In the hot seat: Adelene / @ade_adedancesg, aerial arts instructor at and founder of Adedance Fitness who’s been dancing since she was six (and regrets going to business school because her dad thought dancing was not a proper job)
So… what exactly is aerial arts?
Whenever people ask me what aerial arts is, I ask them to think of Circque de Soileil. Have a better idea now? Aerial arts is basically a form of artistic fitness where artists dance and perform acrobatics while hanging from equipment suspended from the ceiling.
There are a few common types of aerial arts classes.
Some classes use aerial silks, which is essentially a long piece of (yup, you guessed it) silk cloth suspended from the ceiling that students perform on.
The second type, which uses aerial hoops, is slightly easier because the hoop is suspended lower to the ground (those afraid of heights, take note!) Think of a gigantic metal hula hoop hanging from the ceiling. Students mount this hoop and then perform around it.
Finally, aerial pole dancing makes use of a pole that is hanging from the ceiling rather than attached to the floor like in regular pole dancing classes. This class is more popular among regular pole dancers who already have foundation in regular pole dancing.
Did dancing on the floor go out of style? Why do you have to take it up in the air?
Dancing on the floor and dancing in the air is vastly different. Dancing in the air generally requires more strength and mobility. For instance, just because you can do a split on the ground does not necessarily mean you will be able to do it in the air. A split on the ground is a passive split that is held in place by the ground and mostly only requires passive flexibility. Holding a split in the air, on the other hand, requires both strength in your quads and hip flexors in the front leg to pull it forward and strength in your glutes and hamstrings in your back leg to pull it back.
Doesn’t that mean you have to be insanely strong to do aerial arts? So it’s not beginner-friendly?
Nope! Aerial arts is suitable for beginners between the ages of 7 and 70. If you have any prior injuries, consult your doctor and the instructor before enrolling for a class - this goes for any other sport you want to try, not just aerial arts.
Aerial arts does require a lot of strength - core and back strength in particular.
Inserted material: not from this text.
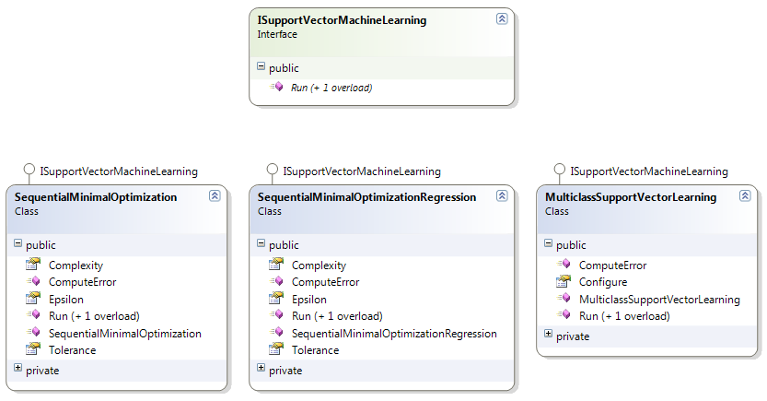
Task: Click the ComputeError method icon in MulticlassSupportVectorLearning
Action: tap(564, 264)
Many beginners who first come in lack both.
Common fitness misconception #1:
Having abs or a six-pack doesn’t mean that you have core strength.
Common fitness misconception #2:
many people who think they have strong backs don’t actually do. They have merely been using other muscles like their arm muscles to compensate when doing back exercises like pulling and climbing. Back muscles like the lats are notoriously difficult to activate.
What can I expect from my first aerial arts class?
This is how every aerial arts class goes regardless of level:
It should start with a proper warm-up routine.
This is usually followed by plenty of conditioning work like push-ups, pull-ups and core exercises to strengthen the different muscle groups and make you strong enough to perform in the air.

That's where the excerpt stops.